Self-measured blood pressure at home (HBP) has commonly been used in clinical practice. Although unattended BP measurement (UBP), in which the patient is left alone before and during the measurement, has been investigated, the advantages of UBP over HBP or conventionally-measured office BP obtained using automated devices (CBP) remain unclear. Asayama et al. [37] performed a multicenter clinical study in Japan comparing unattended office BP (UBP), automated office BP (CBP), and HBP in 308 hypertensive patients. UBP and CBP were measured according to the SPRINT protocol. The authors found very low correlation coefficients for SBP when comparing UBP versus morning and evening HBP, whereas the correlation coefficient was 0.5 (P < 0.001) for DBP. The authors conclude that, based on the low correlations and the wide range of differences, UBP cannot be used as an alternative to HBP.
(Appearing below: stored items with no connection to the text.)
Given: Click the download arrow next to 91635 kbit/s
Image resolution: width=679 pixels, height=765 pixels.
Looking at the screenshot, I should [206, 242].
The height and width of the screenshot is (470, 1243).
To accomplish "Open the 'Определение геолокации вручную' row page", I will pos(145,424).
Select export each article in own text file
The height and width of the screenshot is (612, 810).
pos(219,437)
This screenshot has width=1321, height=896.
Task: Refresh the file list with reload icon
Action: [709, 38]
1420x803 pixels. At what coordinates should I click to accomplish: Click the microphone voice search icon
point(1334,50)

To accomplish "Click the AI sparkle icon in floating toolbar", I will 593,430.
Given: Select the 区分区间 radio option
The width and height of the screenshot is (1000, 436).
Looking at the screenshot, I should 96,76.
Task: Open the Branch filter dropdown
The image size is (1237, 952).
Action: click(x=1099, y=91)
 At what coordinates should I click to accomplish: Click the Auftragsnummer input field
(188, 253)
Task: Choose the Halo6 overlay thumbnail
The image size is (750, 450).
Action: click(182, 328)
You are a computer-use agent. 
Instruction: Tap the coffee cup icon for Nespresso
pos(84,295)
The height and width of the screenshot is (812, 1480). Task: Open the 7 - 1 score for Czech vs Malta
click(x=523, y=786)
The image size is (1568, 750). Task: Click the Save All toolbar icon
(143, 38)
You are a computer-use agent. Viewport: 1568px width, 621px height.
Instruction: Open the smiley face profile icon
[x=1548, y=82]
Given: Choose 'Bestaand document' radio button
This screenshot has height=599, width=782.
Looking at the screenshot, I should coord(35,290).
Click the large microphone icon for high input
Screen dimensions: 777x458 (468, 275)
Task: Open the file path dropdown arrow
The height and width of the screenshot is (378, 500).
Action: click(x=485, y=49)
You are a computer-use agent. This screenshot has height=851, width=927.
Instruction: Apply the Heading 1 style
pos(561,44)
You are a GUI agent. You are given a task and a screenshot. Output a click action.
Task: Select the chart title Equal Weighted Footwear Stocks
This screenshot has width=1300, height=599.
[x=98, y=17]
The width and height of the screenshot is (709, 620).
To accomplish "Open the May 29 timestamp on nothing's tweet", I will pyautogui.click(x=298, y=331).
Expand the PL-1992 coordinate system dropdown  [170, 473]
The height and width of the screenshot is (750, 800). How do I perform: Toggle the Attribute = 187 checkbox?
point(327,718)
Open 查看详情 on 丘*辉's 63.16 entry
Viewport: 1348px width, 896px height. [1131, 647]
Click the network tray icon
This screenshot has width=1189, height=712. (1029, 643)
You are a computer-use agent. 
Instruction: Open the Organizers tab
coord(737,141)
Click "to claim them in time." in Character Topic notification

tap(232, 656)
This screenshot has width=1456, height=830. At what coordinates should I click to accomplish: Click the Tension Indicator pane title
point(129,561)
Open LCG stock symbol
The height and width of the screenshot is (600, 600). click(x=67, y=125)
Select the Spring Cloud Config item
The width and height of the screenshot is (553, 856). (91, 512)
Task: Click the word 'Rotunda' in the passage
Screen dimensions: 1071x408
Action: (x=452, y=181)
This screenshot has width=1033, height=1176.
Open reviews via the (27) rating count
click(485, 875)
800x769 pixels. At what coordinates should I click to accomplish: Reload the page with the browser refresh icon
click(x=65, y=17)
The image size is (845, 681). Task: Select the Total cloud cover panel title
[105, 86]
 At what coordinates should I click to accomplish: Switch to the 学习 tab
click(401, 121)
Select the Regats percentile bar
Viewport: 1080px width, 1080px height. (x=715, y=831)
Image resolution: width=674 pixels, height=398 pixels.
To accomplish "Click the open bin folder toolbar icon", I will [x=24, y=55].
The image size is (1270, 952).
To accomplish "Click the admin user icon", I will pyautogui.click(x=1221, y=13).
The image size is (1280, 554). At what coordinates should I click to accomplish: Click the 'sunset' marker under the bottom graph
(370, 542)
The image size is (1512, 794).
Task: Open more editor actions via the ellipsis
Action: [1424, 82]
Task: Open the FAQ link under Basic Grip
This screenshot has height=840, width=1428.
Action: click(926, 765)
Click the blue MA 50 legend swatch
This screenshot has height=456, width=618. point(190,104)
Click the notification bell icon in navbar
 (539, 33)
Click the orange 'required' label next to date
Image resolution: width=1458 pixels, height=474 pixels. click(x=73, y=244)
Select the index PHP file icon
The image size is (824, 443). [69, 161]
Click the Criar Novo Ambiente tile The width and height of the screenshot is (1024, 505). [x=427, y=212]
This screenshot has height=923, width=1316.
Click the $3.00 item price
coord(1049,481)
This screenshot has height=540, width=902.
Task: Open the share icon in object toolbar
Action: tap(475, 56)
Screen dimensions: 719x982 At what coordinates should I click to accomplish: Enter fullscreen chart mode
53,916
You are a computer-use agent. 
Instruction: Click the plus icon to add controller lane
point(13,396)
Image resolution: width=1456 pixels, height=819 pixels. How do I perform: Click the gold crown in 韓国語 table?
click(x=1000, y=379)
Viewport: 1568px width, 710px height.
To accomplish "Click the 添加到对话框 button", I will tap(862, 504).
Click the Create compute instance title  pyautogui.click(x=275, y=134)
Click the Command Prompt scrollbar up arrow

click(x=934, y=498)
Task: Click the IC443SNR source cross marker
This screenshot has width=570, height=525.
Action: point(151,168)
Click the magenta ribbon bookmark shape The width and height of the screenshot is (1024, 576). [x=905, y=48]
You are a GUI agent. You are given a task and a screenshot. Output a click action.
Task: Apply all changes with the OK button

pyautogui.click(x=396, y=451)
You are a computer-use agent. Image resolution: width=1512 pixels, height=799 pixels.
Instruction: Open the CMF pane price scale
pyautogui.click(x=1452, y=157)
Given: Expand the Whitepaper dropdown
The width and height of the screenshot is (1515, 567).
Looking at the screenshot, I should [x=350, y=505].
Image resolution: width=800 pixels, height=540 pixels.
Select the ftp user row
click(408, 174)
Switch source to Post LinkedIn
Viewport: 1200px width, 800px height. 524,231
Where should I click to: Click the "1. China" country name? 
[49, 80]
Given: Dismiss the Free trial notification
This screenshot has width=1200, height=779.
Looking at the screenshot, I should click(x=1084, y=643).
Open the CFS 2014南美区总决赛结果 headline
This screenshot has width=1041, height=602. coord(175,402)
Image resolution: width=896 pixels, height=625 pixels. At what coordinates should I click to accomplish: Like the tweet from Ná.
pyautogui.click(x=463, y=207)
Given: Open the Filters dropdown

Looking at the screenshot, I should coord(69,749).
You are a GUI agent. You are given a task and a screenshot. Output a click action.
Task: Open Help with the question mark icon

Höller et al. [38] conducted a single-centre study to evaluate the differences between office BP measurements methods, comparing CBP and UBP, auscultatory office BP (AOBP) and UBP and observed a significant difference between AOBP and UBP measurement for SBP and DBP. Likewise, Chrubasik et al. [39] compared different methods of measuring BP in 145 patients using ABPM, OBP, and HBP, and found limited agreement between the different methods of BP measurement.

Summary and conclusions

In recent decades, the prevalence of HT has continued to increase globally, with only small improvements in HT control. HT remains the most common preventable risk factor for CVD, CKD and cognitive impairment, and the leading single contributor to all-cause mortality and disability worldwide.

There is still debate about which BP goals are optimal in reducing morbidity and mortality in uncomplicated hypertensives and in those with associated comorbidities. In recent years, trials and meta-analyses have assessed intensive BP lowering, with some success. However, a careful examination of the results shows that current data are not easily applicable to the general hypertensive population.

The only data from RCTs on diabetic hypertensive patients is the ACCORD trial, where patients with type 2 diabetes, at high risk for cardiovascular events, treated with antihypertensive drugs were randomized to an intensive vs. standard SBP goal. Intensive treatment did not reduce the rate of a composite outcome of fatal and nonfatal major cardiovascular events, and adverse events were significantly higher. Although some post-hoc analyses and meta-analyses of observational studies have been published since then, there is still no conclusive evidence on the optimal BP goal for these patients and, therefore, the recommendation of the ESH Guidelines to target SBP to 130 mmHg and < 130 mmHg if tolerated, but not < 120 mmHg, are not still definitive.

The number of CKD patients included in the SPRINT trial and the fact that most of them were in stage 3 should be considered when trying to apply intensive BP lowering to patients with advanced CKD. Common sense in clinical practice is to monitor creatinine, eGFR and urine albumin in these patients during BP lowering.

In older hypertensive patients, the most important aspect is frailty. To our knowledge, no RCT assessing intensive BP lowering in older people adjusted for a multidomain evaluation of frailty has been published. Until there are more robust data, it would be prudent to follow the current recommendations of the guidelines based on the best available evidence. Correct BP measurement, including home BP, a global geriatric evaluation and correct monitoring is highly recommended in these patients.

Heart failure continues to be an unknown territory for intensive BP lowering. Most patients are old and frail and there is very little data on ABPM measurement. With respect to heart failure with reduced ejection fraction, the fact that BP lowering treatment is modifying the disease makes it easier to manage, although it is not clear which BP goals are better and which treatment is more beneficial.